Local programs have different requirements, so check with your local program for details.
If you apply for help with utilities, be ready to show a bill, invoice, or proof of payment to the utility company or home energy service provider. Rental assistance can’t be used to cover any utilities and home energy costs that your landlord normally pays for.
Will my local program send the rental assistance to me or to my landlord or utility provider?
It depends on how your local program works.
In some cases, the program may contact your landlord or utility provider and ask them to accept emergency rental assistance to pay off what you owe. If they do not agree, or if they do not respond within seven days (or within five days, if the program contacts your landlord by phone, text, or e-mail), your local program may be able to give the money to you. Then you must use the money to pay the landlord or utility yourself.
In other cases, your local program might give you the money right away, without first contacting your landlord. Either way, you must then use the money to pay what you owe.
Check with your local program for details
Starting May 7, 2021, landlords who accept direct payments of future rent are not allowed to evict you for not paying rent during the period covered by the rental assistance. When programs make direct payments to landlords to cover back rent, guidance strongly encourages them to prohibit eviction for 30 to 90 days after the period covered by rental assistance.
Special living situations
Find out if emergency rental assistance applies to your special situation.
It doesn’t matter how long you have been living in your current rental home. If you meet the requirements, emergency rental assistance is available to help you with housing costs that you cannot afford as a result of the COVID-19 pandemic.
If your income has changed, you might qualify for lower rent. Or, you might qualify for a hardship exemption that allows you to skip one or more rent payments. Ask for "income recertification" through your Public Housing Agency (PHA) or landlord. Do this as soon as possible. The change in rent could apply to unpaid rent.
If you receive a federal rent subsidy, such as a Housing Choice Voucher, Project-Based Rental Assistance, or Public Housing, you may still qualify for assistance with the rent or utilities that you are responsible for paying.
If you live in a manufactured home or mobile home, you can get rental help. You can also get help with rent for the lot that your home sits on, even if you own your manufactured home. Like other renters, you may also qualify for help with utilities or other housing-related expenses.

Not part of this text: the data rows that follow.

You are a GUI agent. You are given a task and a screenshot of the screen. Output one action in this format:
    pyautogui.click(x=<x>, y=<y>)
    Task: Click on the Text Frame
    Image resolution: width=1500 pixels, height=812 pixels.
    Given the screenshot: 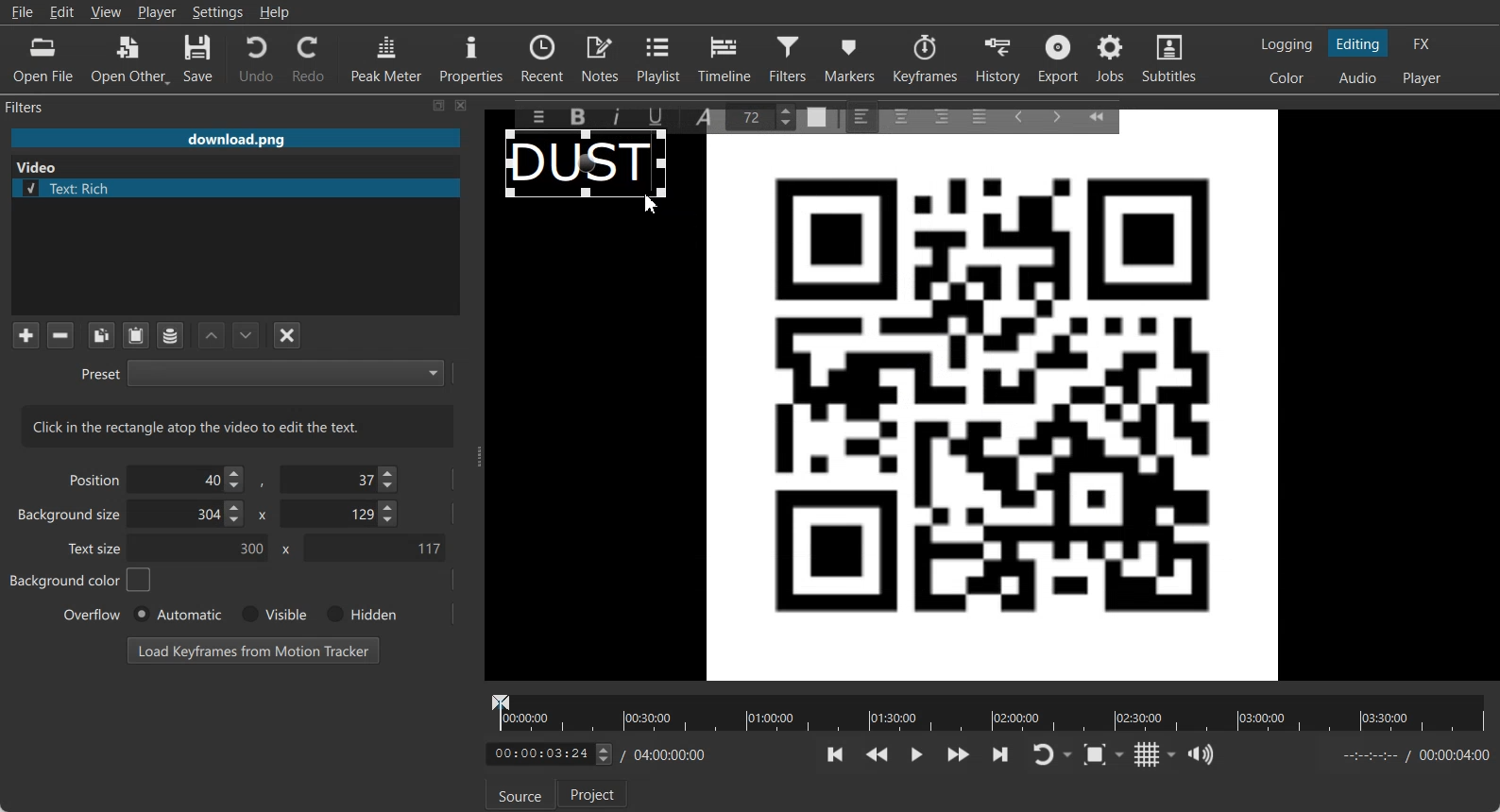 What is the action you would take?
    pyautogui.click(x=588, y=168)
    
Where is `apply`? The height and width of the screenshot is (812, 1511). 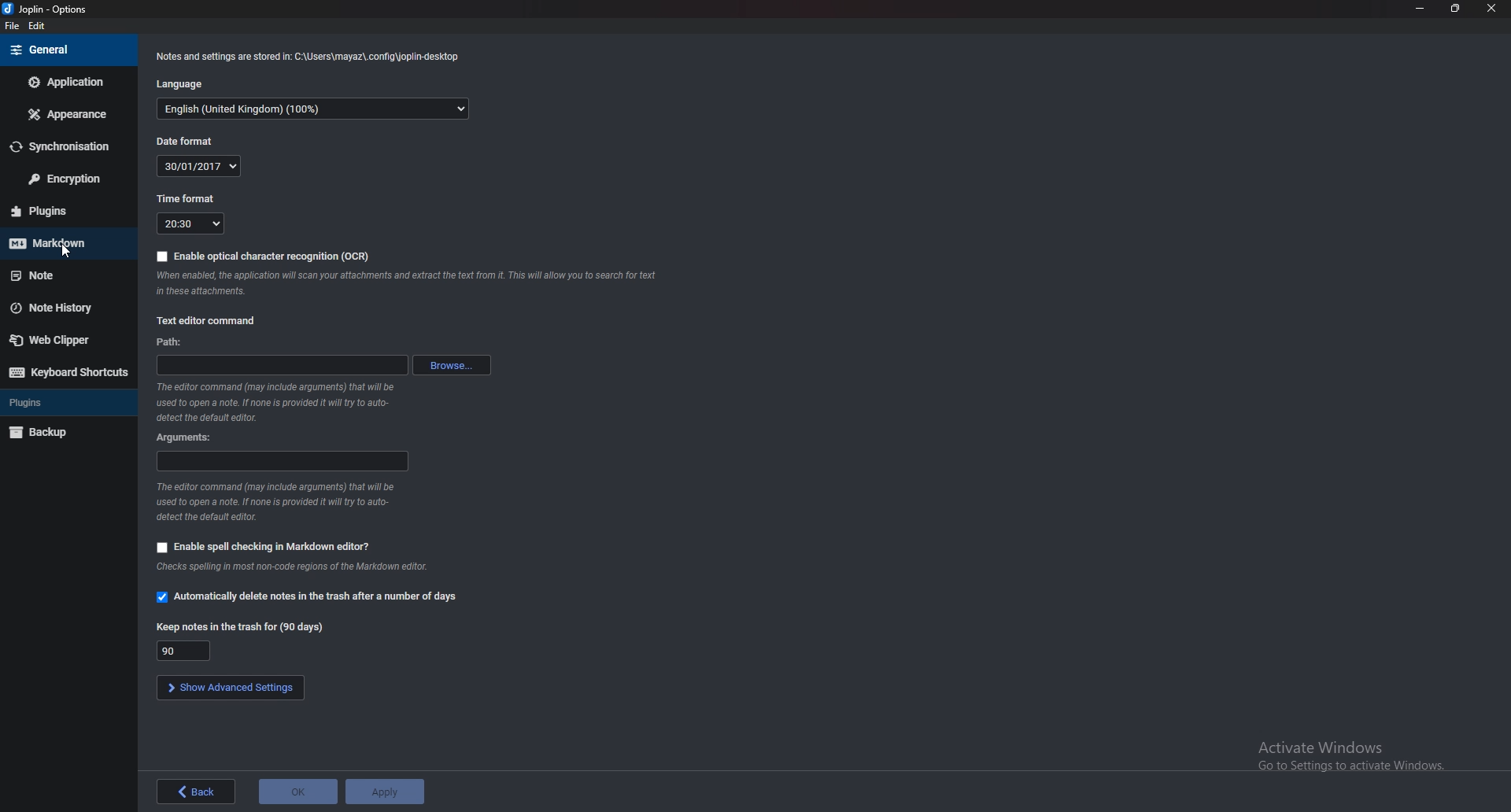
apply is located at coordinates (386, 792).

A Tribal member living outside Tribal lands can receive emergency rental help funds from their Tribe or Tribally Designated Housing Entity (TDHE), as long as you are not already receiving assistance from another Tribe or TDHE, or from a state or local government.
Nontribal members living on Tribal lands can receive emergency rental help from a Tribe or Tribally Designated Housing Entity (TDHE), as long as you are not already getting assistance from another Tribe or TDHE, or from a state or local government.

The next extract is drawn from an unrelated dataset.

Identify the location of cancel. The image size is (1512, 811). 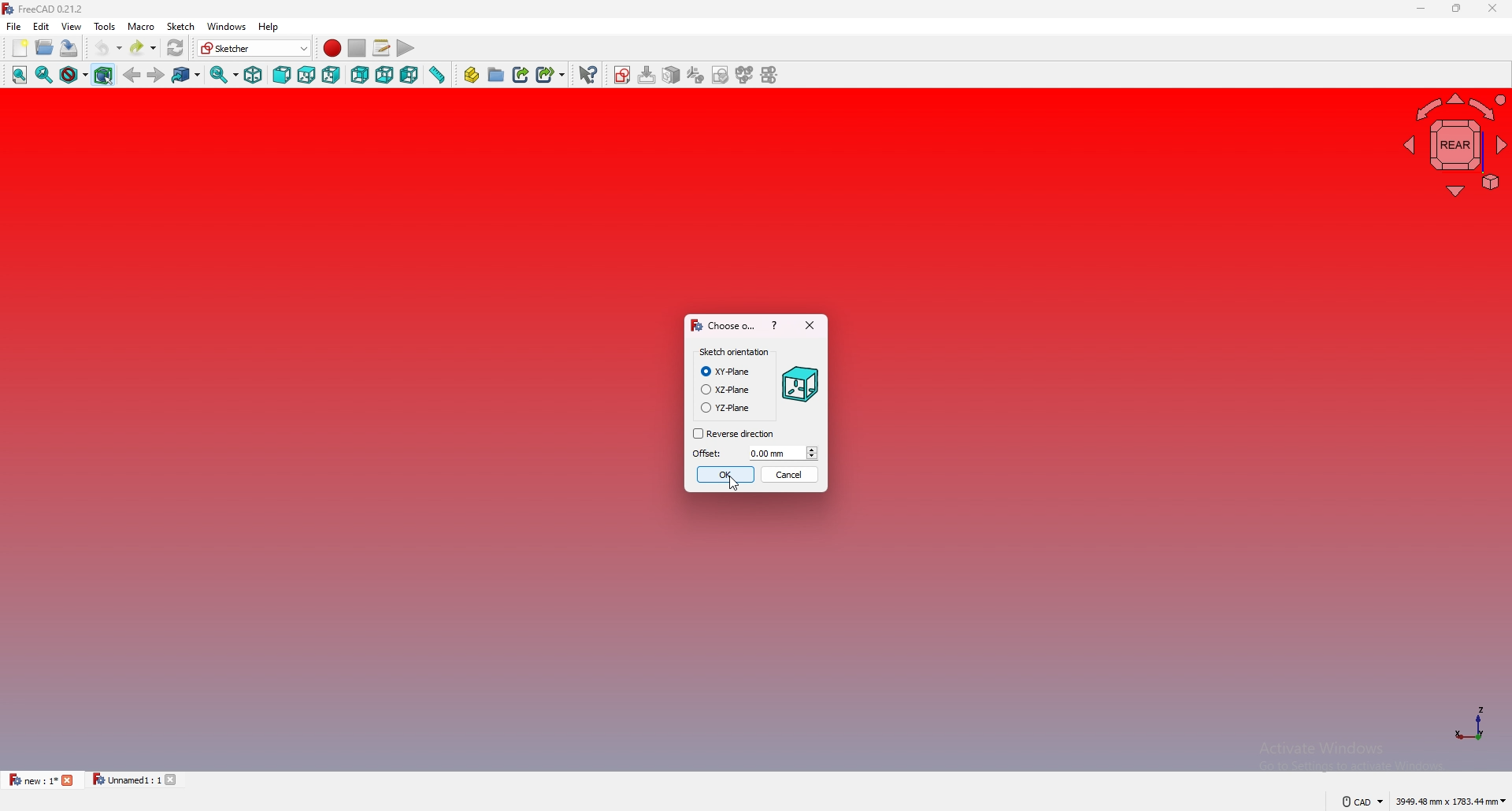
(790, 474).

You can get emergency rental help even if you have a “rent-to-own” agreement with your landlord, as long as:
- You haven’t signed or co-signed a mortgage for the property that you are renting-to-own
- You haven’t exercised an option to purchase the property
Rental assistance can also be used to cover mooring fees.
The questions and answers above are based on the Department of the Treasury’s revised Frequently Asked Questions on emergency rental assistance (ERA) . Program requirements may differ at the local level. It’s always a good idea to talk with your local program.